This is not geographical economics, but last week saw some interesting posts about economic indicators and I thought that I can write a bit more about it. It started with The Economist's misery index which looks at the unemployment rate and inflation rate as indicators of economic gloom. According to their daily graph South Africa lies fourth out of 92 countries.
This solicited different responses in the Twitterverse. Some were glad that it seems that unemployment is below 25% according to the EIU and others argued that our unemployment is structural rather than cyclical and implies a different kind of gloom. Prof Frederick Fourie's "Three worlds, three discourses" paper about the unemployment debate links up with this.
During the week Classic Business (on Classic FM 102.7) hosted a show in which they asked guests what they think the economic indicators are that South Africans should obsess about. There were some interesting points of view. Economists are of course interested in the performance of the economy, but cannot afford to wait for quarterly GDP or unemployment statistics. They are particularly interested in predictors or leading indicators of economic performance:
- Dennis Dykes (Nedbank) looks at credit numbers as advanced warning about what might happen with interest rates. They give a feel of what is happening with consumption demand, the housing market and corporate loan demand (fixed investment spending).

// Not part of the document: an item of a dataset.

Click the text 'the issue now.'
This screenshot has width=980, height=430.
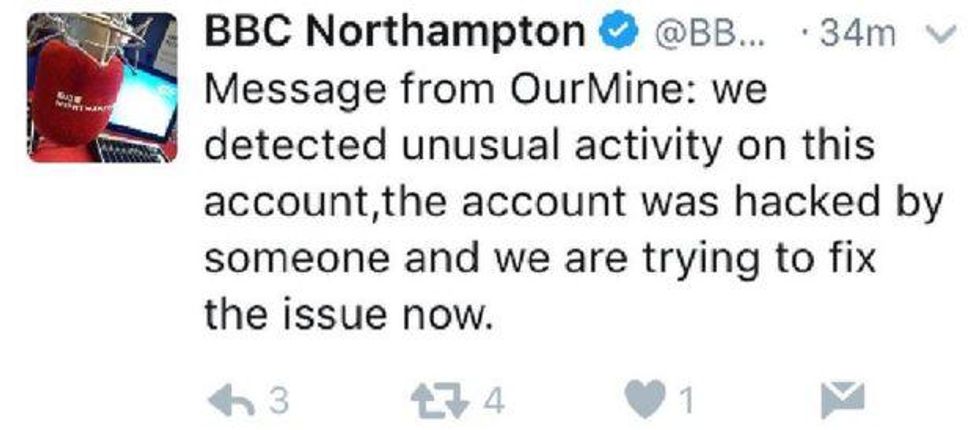(349, 317)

- Loane Sharpe (Adcorp) mentioned notes and coins in circulation as an indicator of consumer buoyancy, arguing that economic performance depends on a consumption-oriented middle class and emerging informal sector.
- Tony Twine (Econometrix) said that NUMSA vehicle sales data take the greatest proportion of his time. He is interested in the macro forces that drive auto sales numbers - if you have the vehicle sales data, you can figure out the macro forces. He says that vehicle sales is such an important indicator since passenger car sales is a barometer of economic activity and truck sales an indicator an of what is happening with fixed capital formation.
This is exactly the sort of things that I think our third year Economics students should start to get interested in.